Gedurende de 19e eeuw zou de Britse strijd met Rusland om invloedssfeer en koloniën (zie bijvoorbeeld Het Grote Spel en het Congres van Berlijn) een mogelijke reden kunnen zijn voor de russofobie in Groot-Brittannië. Britse propaganda uit die tijd zette Russen neer als ongecultiveerde Aziatische barbaren. Deze denkbeelden verspreidden zich naar andere delen van de wereld en vonden vaak hun weerslag op de literatuur van de late 19e en begin 20e eeuw.
Hoewel Rusland geen belang had bij de opdeling van Oostenrijk-Hongarije, wat duidelijk werd uit de doorslaggevende Russische actie tijdens de Hongaarse opstand van 1849, ontstond in Oostenrijk-Hongarije in de tweede helft van de 19e eeuw een golf van angst en boosheid jegens het groeiende Slavische nationale bewustzijn (zie panslavisme) en de oostelijke oriëntatie van veel van zijn Slavische burgers. De Oostenrijks-Hongaarse elite begon Rusland en de Russen te zien als de belangrijkste vijand en de aanstichter van haar potentiële ineenstorting. De publieke opinie raakte steeds meer geradicaliseerd en russofobisch. De bekende anti-Russische stereotypen vielen niet alleen in vruchtbare aarde, maar werden ook geleid door een pseudowetenschappelijk raamwerk.
"Armoede, honger, gebrek aan comfort zijn het lot van de Rus voor eeuwen. Geen vals medeleven, aangezien hun buiken uitgerekt zijn. Probeer niet de Duitse maatstaven op te leggen en hun levensstijl te veranderen." (11) Hun enige wens is om te worden geregeerd door de Duitsers. (8) "Help jezelf, en ja, God zal jou dan ook helpen!" ("12 voorschriften voor de Duitsers in het Oosten in de houding ten opzichte van de Russen", 1941,)
In de jaren 30 probeerde Adolf Hitler de russofobe stereotypen te versterken met zijn raciale theorie van untermenschen, gedeeltelijk om de Duitse invasie in de Sovjet-Unie en de wreedheden tegen de Russische bevolking te rationaliseren en te rechtvaardigen tegenover de Duitse bevolking.

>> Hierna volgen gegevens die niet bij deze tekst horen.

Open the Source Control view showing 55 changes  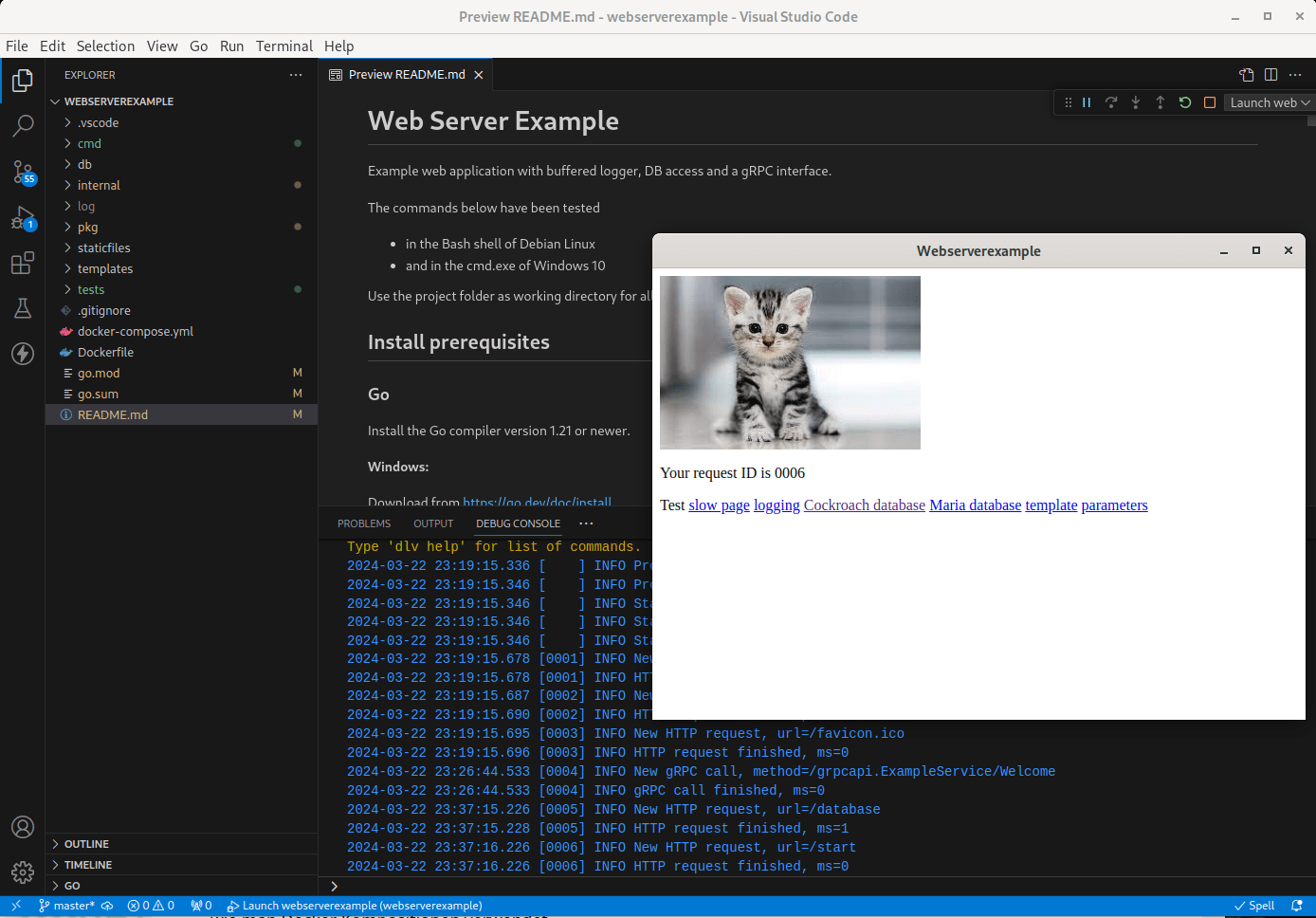tap(23, 172)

De Rode Angst in de Verenigde Staten, de Koude Oorlog en de daarmee geassocieerde negatieve weergave van "Ruskies" in bioscopen en fictie droeg voor een belangrijk deel bij aan de russofobie onder de Amerikanen.

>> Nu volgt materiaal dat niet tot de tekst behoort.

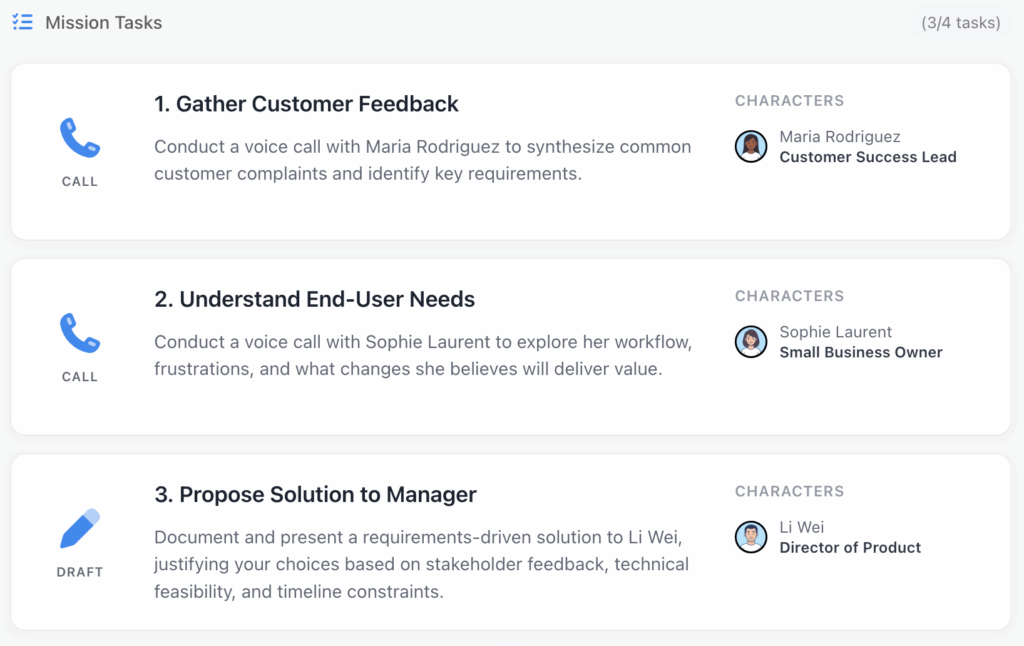Click the (3/4 tasks) progress counter
The height and width of the screenshot is (646, 1024).
960,23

De geschiedenis van overheersing of directe controle van de Sovjet-Unie over Midden- en Oost-Europese landen heeft vaak bijgedragen aan russofobie aldaar. Sommige mensen uit Oost-Europa geven de Russen in het algemeen en vaak de lokale Russische bevolking de schuld van de onderdrukking tijdens de regering van Stalin en de economische stagnatie die daarna volgde. Volgens sommige Russische media veroorzaakt dit schending van de mensenrechten van de Russische minderheden in deze landen.

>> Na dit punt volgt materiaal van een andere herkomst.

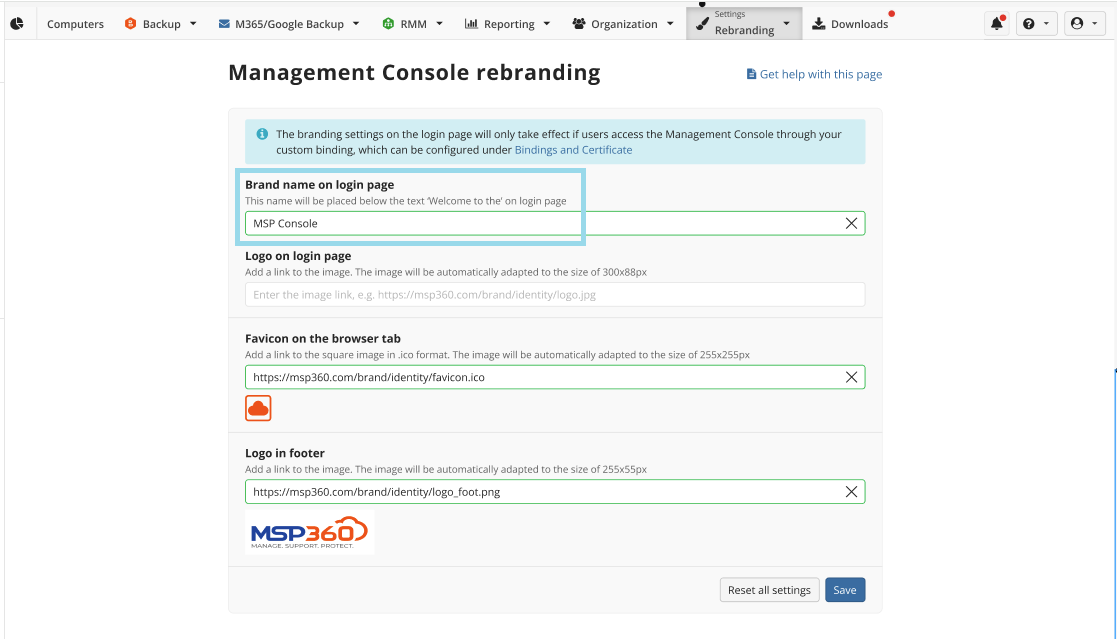1117x639 pixels.
Task: Click the MSP360 logo icon at top left
Action: [17, 24]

Het is moeilijk om een onderscheid te maken tussen willekeurige vormen van xenofobie, die zichtbaar is bij om het even welke twee volken die naast elkaar leven of zelfs gemengd en gedurende de geschiedenis betrokken waren bij gewapende conflicten. Ook hoeft het niet altijd eenvoudig te zijn om acties die worden veroorzaakt door rationele politieke zorgen van de buren van Rusland en in Rusland niet populair zijn, te onderscheiden van acties die worden veroorzaakt door irrationele russofobie. De meningen over deze zaken zijn vaak zeer subjectief en kunnen erg variëren tussen verschillende historici.
Religieuze aspecten
Een van de oorzaken van russofobie in het Westen wordt in verband gebracht met religieuze aspecten. De Rooms-Katholieke Kerk leidde vanaf het Oosters Schisma in 1054 gedurende vele eeuwen meerdere pogingen om controle te verkrijgen over het Oost-Europese gebied en de inwoners te bekeren tot het katholicisme. Voorbeelden hiervan zijn de Noordelijke Kruistochten van de Duitse Orde en de "Polonisatie". Orthodoxe christenen werden belasterd als heidenen en ketters en orthodoxie werd aangeduid als achterlijk en barbaars Deze opvattingen zijn nu nog steeds overheersend onder sommige aanhangers van het wonder van Onze Lieve Vrouw van Fátima van 1917, volgens welke een verschijning van de Heilige Maagd Maria beval:
- "Als ze naar mijn verlangen en wens zullen luisteren, zal Rusland zich bekeren en er zal vrede zijn. Zo niet, dan zullen grote dwaalleren over de wereld verspreid worden en oorlogen en kerkvervolgingen veroorzaken; de goeden zullen gemarteld worden; de heilige vader zal veel te lijden hebben; verschillende naties zullen vernietigd worden"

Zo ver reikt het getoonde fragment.